In case anyone has forgotten, Kalikow last served as head of the MTA in 2007. To say that anyone who doesn’t know that hasn’t been paying attention would be a gross understatement.
If there’s any doubt about who is winning the PR game, I think this wraps it up in favor of the anti-congestion pricing, anti-tolling, anti-MTA crowd in the New York State legislature who would rather cut their own arteries than fund transit. People are hung up on six-year-old scandals, on misunderstandings surrounding MTA finances, even on how the tolling plan would work. And of course, some people don’t even know who’s in charge of the MTA.
When the MTA votes to enact its Doomsday budget in ten days, people will again protest the MTA. They’ll call for the heads of Dale Hemmerdinger and Elliot Sander. Again, transit advocates who have failed so far will attempt to educate the public, but the public just isn’t listening. They’ve made up their minds about the MTA, as at the City Room readers show, no amount of facts, truth or logic will convince them otherwise.

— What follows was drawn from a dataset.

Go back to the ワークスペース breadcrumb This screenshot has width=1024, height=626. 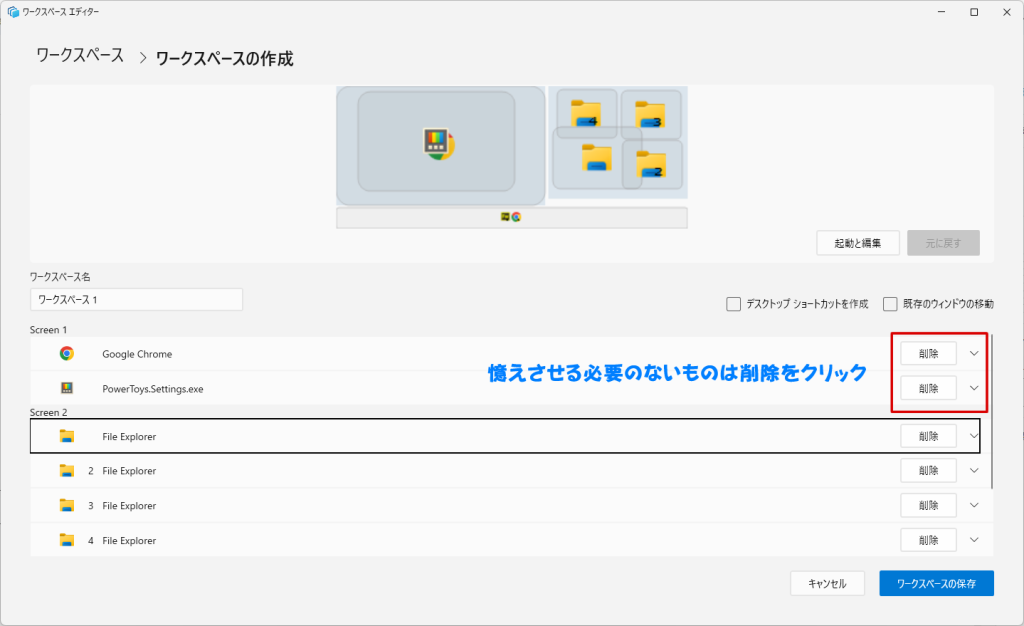(80, 56)

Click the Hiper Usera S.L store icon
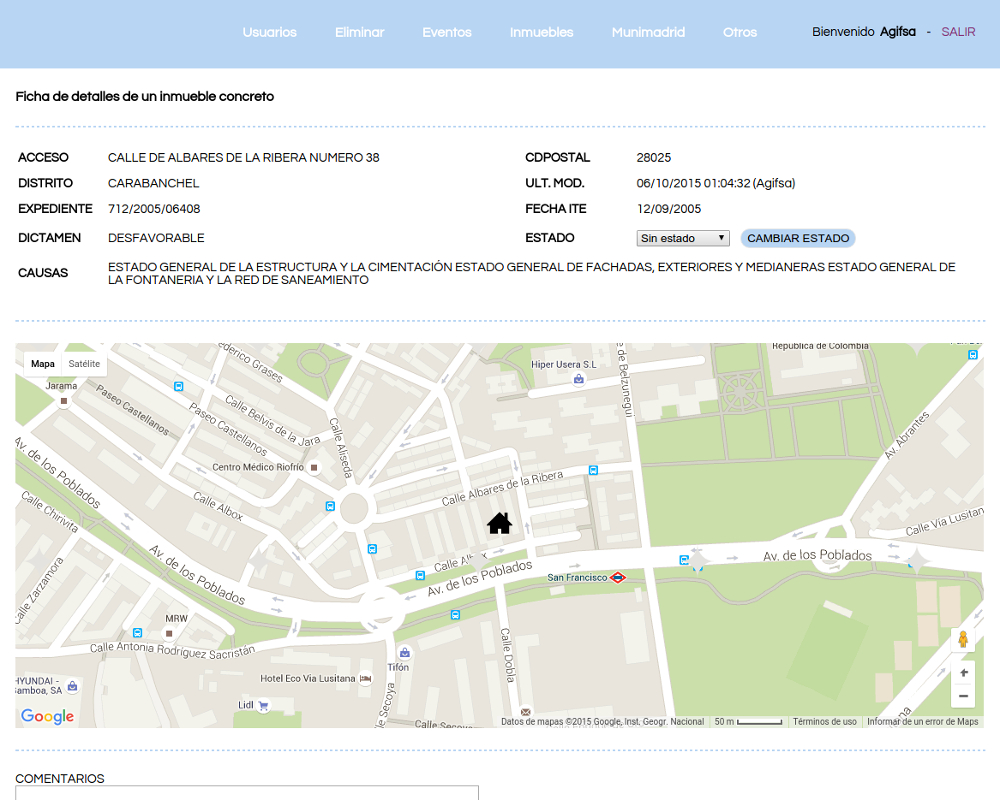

The MTA is not efficient, and its history as way too many separate entities has never been more glaringly obvious. A new public benefit corporation built from the bottom up with streamlined operations and inter-agency lines of communication would be far better for the City of New York in 2009. But right now, we’re stuck with what’s there, and whether New Yorkers know and understand it, when Albany fails to act, the state legislature will have won the anti-tolling war, but they will lose the mass transit battle for all New Yorkers.
Board warns of layoffs, high fare increases
The numbers in today’s editorial in The Times are telling. In Carl Kruger’s State Senate district — one far away from the densely packed Manhattan — 33,000 of his constituents rely on transit on a daily basis while just 6000 drive. And yet, despite this glaringly obvious disparity — and protests in support of tolls — the Senate will not act on a permanent plan to fund the MTA.

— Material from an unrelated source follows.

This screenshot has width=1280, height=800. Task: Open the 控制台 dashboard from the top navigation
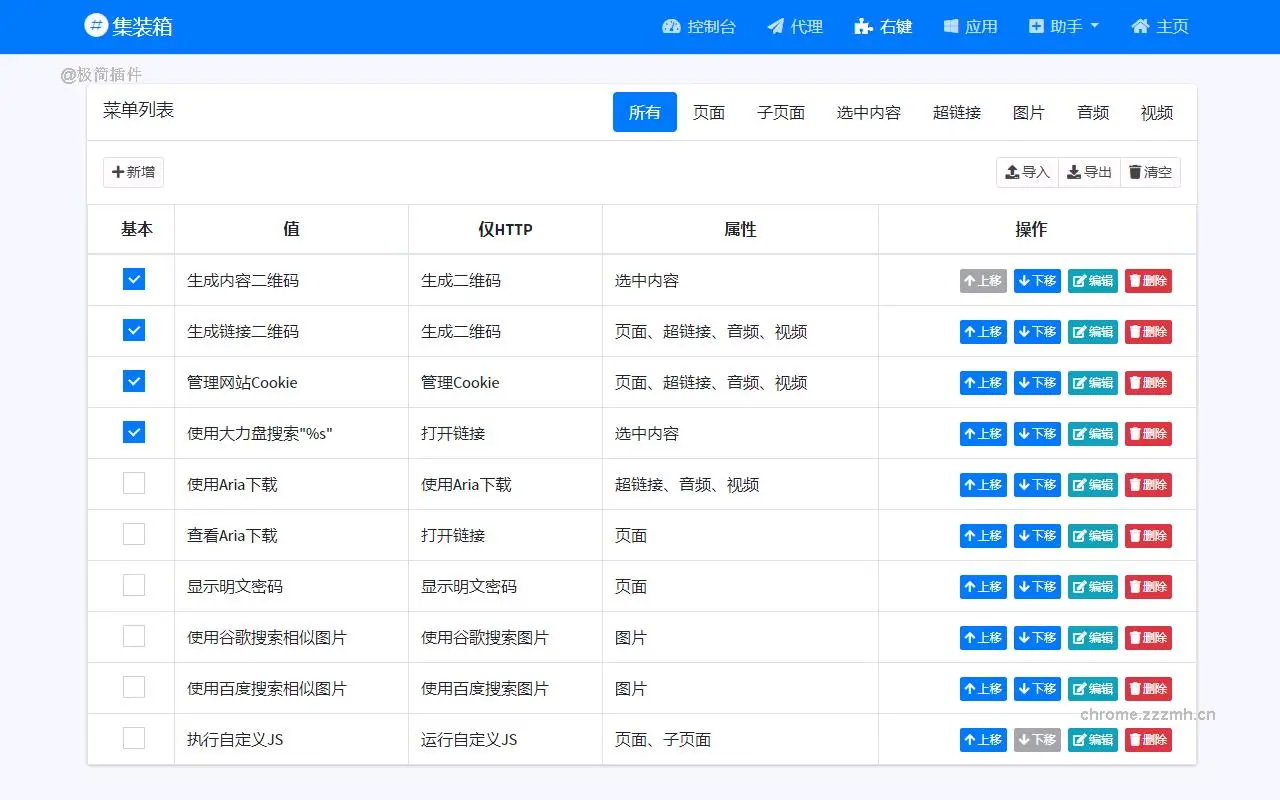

In a board meeting this morning, the MTA Board did not paint a rosy picture of the future. While they could be accused of politicking, the transit agency will face a huge budget deficit if nothing is done to rescue them. Sewell Chan reports on the layoffs, fare hikes and service cuts that will come if Albany continues to stall:
With the State Senate balking on a financial rescue plan that would impose tolls on East River and Harlem River bridges to help close a mounting budget gap, officials at the Metropolitan Transportation Authority warned on Friday that if Albany does not act by March 25, they will have no choice but to order steep fare increases, impose “painful” service cuts, and lay off at least 1,100 employees.

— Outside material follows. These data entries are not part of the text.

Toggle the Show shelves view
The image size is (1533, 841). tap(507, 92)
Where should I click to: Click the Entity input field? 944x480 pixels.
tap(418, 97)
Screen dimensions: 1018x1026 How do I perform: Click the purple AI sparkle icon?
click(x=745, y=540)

“The situation is dire,” the authority’s chairman, H. Dale Hemmerdinger, said at a special meeting of the authority’s board. He described “25 to 35 percent increases in the cost of getting to work” and “serious and painful cuts in service.”
…The Friday board meeting was in large part held to place pressure on Albany to act.
“The Legislature has not been able to reach an agreement on the Ravitch Commission recommendation or any other solution on the M.T.A.’s fiscal crisis,” Mr. Hemmerdinger said. “It’s too soon to know what will happen, but with the March 25 board meeting rapidly approaching, it’s time for the board to refocus on the tough decisions that will have go be made to keep our budget balanced.”
So that’s that. Hopefully, this political move will help. If not, get ready to wait 20 minutes for your $2.50 ride on a dirty subway car. That is, after all, in the minds of the Senate, far better than tolling the precious East River bridges.